• _MATERIAL FOR THE TASK_:
Segment Open

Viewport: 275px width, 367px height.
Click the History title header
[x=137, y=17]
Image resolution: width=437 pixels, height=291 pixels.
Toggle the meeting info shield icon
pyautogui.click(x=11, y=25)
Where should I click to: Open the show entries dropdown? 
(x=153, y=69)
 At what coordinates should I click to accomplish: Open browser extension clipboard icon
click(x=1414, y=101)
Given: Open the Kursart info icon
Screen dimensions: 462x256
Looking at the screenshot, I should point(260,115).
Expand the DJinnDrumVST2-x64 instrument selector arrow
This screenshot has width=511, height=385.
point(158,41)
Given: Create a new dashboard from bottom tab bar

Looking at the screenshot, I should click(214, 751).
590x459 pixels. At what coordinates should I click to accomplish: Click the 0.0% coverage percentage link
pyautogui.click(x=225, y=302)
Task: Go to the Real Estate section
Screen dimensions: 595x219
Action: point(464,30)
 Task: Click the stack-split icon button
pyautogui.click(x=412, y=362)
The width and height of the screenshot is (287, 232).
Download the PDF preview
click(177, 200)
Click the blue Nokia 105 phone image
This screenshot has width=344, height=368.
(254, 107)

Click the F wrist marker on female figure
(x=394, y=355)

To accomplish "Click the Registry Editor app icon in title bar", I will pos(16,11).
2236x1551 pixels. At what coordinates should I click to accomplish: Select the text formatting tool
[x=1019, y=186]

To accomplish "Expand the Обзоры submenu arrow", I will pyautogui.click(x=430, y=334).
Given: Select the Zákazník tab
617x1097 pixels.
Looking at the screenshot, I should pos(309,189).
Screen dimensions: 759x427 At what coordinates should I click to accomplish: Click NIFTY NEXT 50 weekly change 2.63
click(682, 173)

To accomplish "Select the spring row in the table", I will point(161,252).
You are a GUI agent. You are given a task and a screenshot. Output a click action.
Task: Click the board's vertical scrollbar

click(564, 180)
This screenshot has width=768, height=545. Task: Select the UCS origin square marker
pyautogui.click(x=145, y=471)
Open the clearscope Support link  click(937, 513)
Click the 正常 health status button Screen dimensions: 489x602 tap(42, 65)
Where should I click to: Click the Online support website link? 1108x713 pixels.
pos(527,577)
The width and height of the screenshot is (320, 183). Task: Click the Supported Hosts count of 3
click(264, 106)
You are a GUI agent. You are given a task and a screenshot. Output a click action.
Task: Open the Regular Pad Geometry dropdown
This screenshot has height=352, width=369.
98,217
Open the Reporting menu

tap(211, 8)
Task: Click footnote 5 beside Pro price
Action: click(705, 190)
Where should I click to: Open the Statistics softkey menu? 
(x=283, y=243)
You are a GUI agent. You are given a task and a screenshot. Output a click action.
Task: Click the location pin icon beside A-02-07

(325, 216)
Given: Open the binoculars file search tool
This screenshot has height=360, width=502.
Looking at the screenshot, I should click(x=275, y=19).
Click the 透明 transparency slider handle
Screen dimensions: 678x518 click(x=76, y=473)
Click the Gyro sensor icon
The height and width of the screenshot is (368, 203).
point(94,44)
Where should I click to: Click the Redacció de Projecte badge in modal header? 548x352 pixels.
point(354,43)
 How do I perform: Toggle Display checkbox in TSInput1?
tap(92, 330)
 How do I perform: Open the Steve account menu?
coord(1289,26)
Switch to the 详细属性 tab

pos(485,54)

Segment Closed

• _TASK STATEMENT_:
Your task is to retype all of the records exactly.

• _ANSWER SECTION_:
Viewport: 275px width, 367px height.
Click the History title header
[x=137, y=17]
Image resolution: width=437 pixels, height=291 pixels.
Toggle the meeting info shield icon
pyautogui.click(x=11, y=25)
Where should I click to: Open the show entries dropdown? 
(x=153, y=69)
 At what coordinates should I click to accomplish: Open browser extension clipboard icon
click(x=1414, y=101)
Given: Open the Kursart info icon
Screen dimensions: 462x256
Looking at the screenshot, I should point(260,115).
Expand the DJinnDrumVST2-x64 instrument selector arrow
This screenshot has width=511, height=385.
point(158,41)
Given: Create a new dashboard from bottom tab bar

Looking at the screenshot, I should click(214, 751).
590x459 pixels. At what coordinates should I click to accomplish: Click the 0.0% coverage percentage link
pyautogui.click(x=225, y=302)
Task: Go to the Real Estate section
Screen dimensions: 595x219
Action: point(464,30)
 Task: Click the stack-split icon button
pyautogui.click(x=412, y=362)
The width and height of the screenshot is (287, 232).
Download the PDF preview
click(177, 200)
Click the blue Nokia 105 phone image
This screenshot has width=344, height=368.
(254, 107)

Click the F wrist marker on female figure
(x=394, y=355)

To accomplish "Click the Registry Editor app icon in title bar", I will pos(16,11).
2236x1551 pixels. At what coordinates should I click to accomplish: Select the text formatting tool
[x=1019, y=186]

To accomplish "Expand the Обзоры submenu arrow", I will pyautogui.click(x=430, y=334).
Given: Select the Zákazník tab
617x1097 pixels.
Looking at the screenshot, I should pos(309,189).
Screen dimensions: 759x427 At what coordinates should I click to accomplish: Click NIFTY NEXT 50 weekly change 2.63
click(682, 173)

To accomplish "Select the spring row in the table", I will point(161,252).
You are a GUI agent. You are given a task and a screenshot. Output a click action.
Task: Click the board's vertical scrollbar

click(564, 180)
This screenshot has width=768, height=545. Task: Select the UCS origin square marker
pyautogui.click(x=145, y=471)
Open the clearscope Support link  click(937, 513)
Click the 正常 health status button Screen dimensions: 489x602 tap(42, 65)
Where should I click to: Click the Online support website link? 1108x713 pixels.
pos(527,577)
The width and height of the screenshot is (320, 183). Task: Click the Supported Hosts count of 3
click(264, 106)
You are a GUI agent. You are given a task and a screenshot. Output a click action.
Task: Open the Regular Pad Geometry dropdown
This screenshot has height=352, width=369.
98,217
Open the Reporting menu

tap(211, 8)
Task: Click footnote 5 beside Pro price
Action: click(705, 190)
Where should I click to: Open the Statistics softkey menu? 
(x=283, y=243)
You are a GUI agent. You are given a task and a screenshot. Output a click action.
Task: Click the location pin icon beside A-02-07

(325, 216)
Given: Open the binoculars file search tool
This screenshot has height=360, width=502.
Looking at the screenshot, I should click(x=275, y=19).
Click the 透明 transparency slider handle
Screen dimensions: 678x518 click(x=76, y=473)
Click the Gyro sensor icon
The height and width of the screenshot is (368, 203).
point(94,44)
Where should I click to: Click the Redacció de Projecte badge in modal header? 548x352 pixels.
point(354,43)
 How do I perform: Toggle Display checkbox in TSInput1?
tap(92, 330)
 How do I perform: Open the Steve account menu?
coord(1289,26)
Switch to the 详细属性 tab

pos(485,54)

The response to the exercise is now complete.